Une coalition des droites ambiguë
La fragile coalition des droites demeure ambiguë, cependant, sur d’autres mesures défendues avec véhémence par les dirigeants de Vox: la recentralisation de l’Etat espagnol, qui passerait par la rétrocession de prérogatives telles que la santé ou l’éducation, et un durcissement de la politique migratoire. Le chef de file national du parti, Santiago Abascal, défend la construction d’un mur en béton armé (sur le modèle de celui que prévoit Trump sur la frontière avec le Mexique) à Ceuta et à Melilla, les deux enclaves espagnoles en territoire africain, ainsi que l’expulsion immédiate de 57 000 sans-papiers, d’origine africaine pour la plupart, résidant en Andalousie.
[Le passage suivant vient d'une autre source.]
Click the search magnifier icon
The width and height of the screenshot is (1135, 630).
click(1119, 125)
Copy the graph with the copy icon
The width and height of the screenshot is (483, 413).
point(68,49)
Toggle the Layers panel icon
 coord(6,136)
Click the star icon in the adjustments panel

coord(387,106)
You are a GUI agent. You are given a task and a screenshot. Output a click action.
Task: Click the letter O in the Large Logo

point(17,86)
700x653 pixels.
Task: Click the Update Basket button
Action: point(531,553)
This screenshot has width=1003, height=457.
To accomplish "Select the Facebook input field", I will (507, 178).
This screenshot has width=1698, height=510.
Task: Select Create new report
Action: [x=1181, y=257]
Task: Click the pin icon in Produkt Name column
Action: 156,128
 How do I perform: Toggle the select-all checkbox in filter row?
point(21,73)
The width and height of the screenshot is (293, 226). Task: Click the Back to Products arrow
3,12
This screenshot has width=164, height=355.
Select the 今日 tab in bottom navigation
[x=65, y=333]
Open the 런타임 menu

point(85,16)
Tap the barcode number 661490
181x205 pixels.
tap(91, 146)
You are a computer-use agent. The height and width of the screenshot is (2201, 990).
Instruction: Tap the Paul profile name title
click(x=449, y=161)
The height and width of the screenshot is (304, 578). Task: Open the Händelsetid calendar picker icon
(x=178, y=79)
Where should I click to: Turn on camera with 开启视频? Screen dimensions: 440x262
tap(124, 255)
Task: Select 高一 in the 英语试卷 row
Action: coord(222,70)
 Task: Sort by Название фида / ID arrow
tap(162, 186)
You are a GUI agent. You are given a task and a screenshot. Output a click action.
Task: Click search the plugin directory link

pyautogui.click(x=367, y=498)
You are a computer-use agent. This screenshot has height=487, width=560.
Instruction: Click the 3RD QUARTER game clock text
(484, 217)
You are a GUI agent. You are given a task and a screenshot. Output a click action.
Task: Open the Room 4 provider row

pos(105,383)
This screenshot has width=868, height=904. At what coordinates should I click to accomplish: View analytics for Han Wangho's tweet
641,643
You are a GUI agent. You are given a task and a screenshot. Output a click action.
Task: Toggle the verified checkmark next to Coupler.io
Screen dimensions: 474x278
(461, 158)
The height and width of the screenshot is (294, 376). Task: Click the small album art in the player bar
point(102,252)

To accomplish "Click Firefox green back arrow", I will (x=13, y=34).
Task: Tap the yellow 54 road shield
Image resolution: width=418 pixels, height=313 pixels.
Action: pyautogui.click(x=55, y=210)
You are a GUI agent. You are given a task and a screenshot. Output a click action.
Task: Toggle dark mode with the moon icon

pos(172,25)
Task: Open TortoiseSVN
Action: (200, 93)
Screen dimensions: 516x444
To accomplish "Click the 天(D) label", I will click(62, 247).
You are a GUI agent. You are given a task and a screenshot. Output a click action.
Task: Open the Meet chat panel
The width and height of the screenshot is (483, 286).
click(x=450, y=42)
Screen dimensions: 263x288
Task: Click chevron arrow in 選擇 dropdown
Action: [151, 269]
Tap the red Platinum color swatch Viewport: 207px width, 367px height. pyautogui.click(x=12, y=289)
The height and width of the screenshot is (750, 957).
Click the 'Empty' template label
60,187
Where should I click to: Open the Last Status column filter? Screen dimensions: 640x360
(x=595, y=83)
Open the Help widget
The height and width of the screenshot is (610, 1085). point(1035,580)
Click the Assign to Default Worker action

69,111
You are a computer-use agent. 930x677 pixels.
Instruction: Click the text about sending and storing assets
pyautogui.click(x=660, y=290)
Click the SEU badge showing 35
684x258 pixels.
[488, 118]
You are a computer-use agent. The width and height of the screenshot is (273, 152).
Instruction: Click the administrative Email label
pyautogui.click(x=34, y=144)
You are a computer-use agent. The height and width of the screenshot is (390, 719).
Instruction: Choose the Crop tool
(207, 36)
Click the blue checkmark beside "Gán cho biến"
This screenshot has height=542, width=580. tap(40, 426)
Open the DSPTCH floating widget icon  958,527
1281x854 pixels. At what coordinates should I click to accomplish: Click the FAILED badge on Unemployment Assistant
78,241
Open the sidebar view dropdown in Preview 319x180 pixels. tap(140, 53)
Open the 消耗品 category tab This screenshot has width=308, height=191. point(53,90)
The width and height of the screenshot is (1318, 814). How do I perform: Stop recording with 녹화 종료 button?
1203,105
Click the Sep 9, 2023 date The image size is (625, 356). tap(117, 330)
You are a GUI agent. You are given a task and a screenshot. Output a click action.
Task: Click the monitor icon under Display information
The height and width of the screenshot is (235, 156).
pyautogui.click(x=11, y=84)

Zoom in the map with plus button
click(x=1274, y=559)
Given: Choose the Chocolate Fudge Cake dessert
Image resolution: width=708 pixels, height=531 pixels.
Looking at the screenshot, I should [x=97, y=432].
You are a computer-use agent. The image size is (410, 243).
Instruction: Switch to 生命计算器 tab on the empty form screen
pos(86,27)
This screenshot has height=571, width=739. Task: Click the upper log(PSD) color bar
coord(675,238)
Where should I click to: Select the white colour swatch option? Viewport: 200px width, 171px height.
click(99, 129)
Ce jusqu’au-boutisme provoque l’embarras du Parti populaire, au point que plusieurs «barons» régionaux se sont positionnés publiquement contre une alliance avec la formation ultra. Elle suscite aussi la gêne des centristes libéraux de Ciudadanos, arrivés sur la scène politique pour «régénérer la démocratie et lutter contre la corruption» et menacés aujourd’hui de «se salir les mains». A gauche, le parti Podemos dénonce «un pacte occulte et diabolique des droites».
Quant au socialiste Pedro Sanchez, le chef socialiste du gouvernement espagnol, il pourrait bien tirer profit de l’irruption de la formation ultra qui droitise le Parti populaire et Ciudadanos, ses adversaires politiques. Reste que, comme le souligne l’observateur Enric Juliana, «les sondages indiquent que les Espagnols penchent de plus en plus vers des prises de position droitières. Il est fort possible que le laboratoire andalou anticipe ce qui va se passer à l’échelle nationale.» Les scrutins municipal, régional et européen de mai permettront d’en avoir le cœur net.